- [The task]
Output all the records below, word for word.

- [Data under study]
· · ·

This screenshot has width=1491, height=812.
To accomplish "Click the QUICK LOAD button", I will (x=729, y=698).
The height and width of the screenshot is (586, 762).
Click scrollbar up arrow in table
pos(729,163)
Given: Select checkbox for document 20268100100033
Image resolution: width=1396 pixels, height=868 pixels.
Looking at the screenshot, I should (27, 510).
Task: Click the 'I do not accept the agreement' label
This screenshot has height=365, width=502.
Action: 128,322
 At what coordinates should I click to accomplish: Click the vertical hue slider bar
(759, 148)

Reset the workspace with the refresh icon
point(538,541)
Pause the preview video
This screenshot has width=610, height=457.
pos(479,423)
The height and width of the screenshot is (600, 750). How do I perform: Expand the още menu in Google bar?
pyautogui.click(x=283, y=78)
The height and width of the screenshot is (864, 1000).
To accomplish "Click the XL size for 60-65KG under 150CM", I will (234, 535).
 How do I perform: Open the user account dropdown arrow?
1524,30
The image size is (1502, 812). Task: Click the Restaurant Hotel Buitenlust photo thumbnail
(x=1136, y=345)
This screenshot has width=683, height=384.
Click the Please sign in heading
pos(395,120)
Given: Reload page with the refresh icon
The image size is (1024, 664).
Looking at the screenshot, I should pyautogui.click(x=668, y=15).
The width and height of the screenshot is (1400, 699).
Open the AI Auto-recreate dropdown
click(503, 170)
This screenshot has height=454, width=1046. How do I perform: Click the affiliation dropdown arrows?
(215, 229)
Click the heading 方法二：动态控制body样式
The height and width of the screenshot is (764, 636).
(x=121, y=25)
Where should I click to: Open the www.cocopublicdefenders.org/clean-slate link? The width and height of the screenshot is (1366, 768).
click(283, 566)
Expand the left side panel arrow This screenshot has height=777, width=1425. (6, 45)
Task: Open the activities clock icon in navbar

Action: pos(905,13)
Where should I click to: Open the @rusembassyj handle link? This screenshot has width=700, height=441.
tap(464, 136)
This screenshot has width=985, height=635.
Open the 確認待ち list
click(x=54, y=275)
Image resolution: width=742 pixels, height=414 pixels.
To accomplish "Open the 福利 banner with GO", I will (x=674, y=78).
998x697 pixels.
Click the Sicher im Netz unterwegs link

· · ·

- [Answer to this problem]
This screenshot has width=1491, height=812.
To accomplish "Click the QUICK LOAD button", I will (x=729, y=698).
The height and width of the screenshot is (586, 762).
Click scrollbar up arrow in table
pos(729,163)
Given: Select checkbox for document 20268100100033
Image resolution: width=1396 pixels, height=868 pixels.
Looking at the screenshot, I should (27, 510).
Task: Click the 'I do not accept the agreement' label
This screenshot has height=365, width=502.
Action: 128,322
 At what coordinates should I click to accomplish: Click the vertical hue slider bar
(759, 148)

Reset the workspace with the refresh icon
point(538,541)
Pause the preview video
This screenshot has width=610, height=457.
pos(479,423)
The height and width of the screenshot is (600, 750). How do I perform: Expand the още menu in Google bar?
pyautogui.click(x=283, y=78)
The height and width of the screenshot is (864, 1000).
To accomplish "Click the XL size for 60-65KG under 150CM", I will (234, 535).
 How do I perform: Open the user account dropdown arrow?
1524,30
The image size is (1502, 812). Task: Click the Restaurant Hotel Buitenlust photo thumbnail
(x=1136, y=345)
This screenshot has width=683, height=384.
Click the Please sign in heading
pos(395,120)
Given: Reload page with the refresh icon
The image size is (1024, 664).
Looking at the screenshot, I should pyautogui.click(x=668, y=15).
The width and height of the screenshot is (1400, 699).
Open the AI Auto-recreate dropdown
click(503, 170)
This screenshot has height=454, width=1046. How do I perform: Click the affiliation dropdown arrows?
(215, 229)
Click the heading 方法二：动态控制body样式
The height and width of the screenshot is (764, 636).
(x=121, y=25)
Where should I click to: Open the www.cocopublicdefenders.org/clean-slate link? The width and height of the screenshot is (1366, 768).
click(283, 566)
Expand the left side panel arrow This screenshot has height=777, width=1425. (6, 45)
Task: Open the activities clock icon in navbar

Action: pos(905,13)
Where should I click to: Open the @rusembassyj handle link? This screenshot has width=700, height=441.
tap(464, 136)
This screenshot has width=985, height=635.
Open the 確認待ち list
click(x=54, y=275)
Image resolution: width=742 pixels, height=414 pixels.
To accomplish "Open the 福利 banner with GO", I will (x=674, y=78).
998x697 pixels.
Click the Sicher im Netz unterwegs link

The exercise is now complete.